As the days pass, he got closer to me; out of touch but never out of sight.

And as he got closer, something was changing. One by one, my personalities started to disappear; first was the Christian, then the drunkard. The intellectual and the atheist grew quiet, I still felt them but they never came back out. So the only one left was the child. I hated him, but I had no choice. I begged the two to come back but they only stared at me, their eyes emotionless and grey.

Was my child self the real me? I thought. I knew that he wasn’t, so why did my other personalities just shut themselves off?

“It’s because of me,” said a voice. I turned to where it came from and saw the gentleman, sitting on the edge of my bed. It was morning but he was still enveloped in shadows. I rubbed my eyes, thinking that I was just imagining things. But seeing the crevice he left on my bed proved to me that he was real; to me, at least.

“Who are you?” I asked him.

He took off his top hat, and showed me his face.

That’s why he felt familiar, why it gave me a feeling of peace the first time I saw him.

His face… was mine.

“I am the part of you that you tried so hard to ignore. That feeling that broke you. You tried to drown me out with alcohol and laughter, so I had no choice but to break the walls of existence. You will never get rid of me. I was with you when you were but a child, watching you grow up. And now I will stay with you; drag you down whenever you feel elated or break you when you feel stable. I stayed in the cracks of your sanity, becoming the very thing holding it together. You thought I was a friend and welcomed me. If only you embraced me sooner, I wouldn’t have grown this much hate towards you.”

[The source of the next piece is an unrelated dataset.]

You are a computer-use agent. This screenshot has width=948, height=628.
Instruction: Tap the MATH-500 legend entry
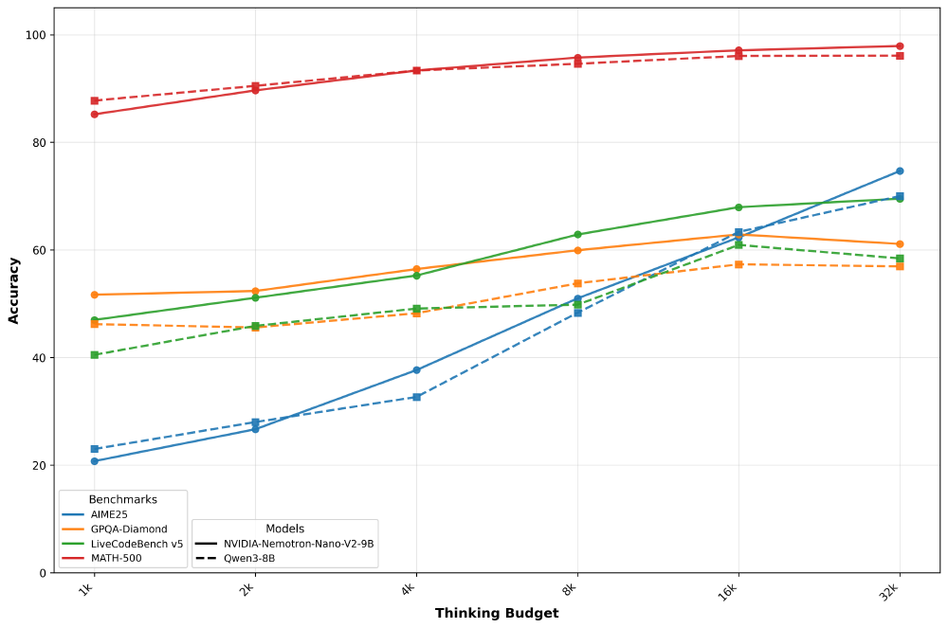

I heard him in my head, but I could see him in front of me. He was right. I shouldn’t have ignored him. I shouldn’t have shut him out. He was that part of life that people get scared of. He was that aspect of life that I couldn’t accept.

He was maturity. And now that I didn’t nurture him, he became something nastier. He became a monster that will forever haunt me all throughout my days. He became the very thing I feared in my childhood. A harbinger of suicidal thoughts and sleepless nights.

I was “Anxiety” and he was “Depression.”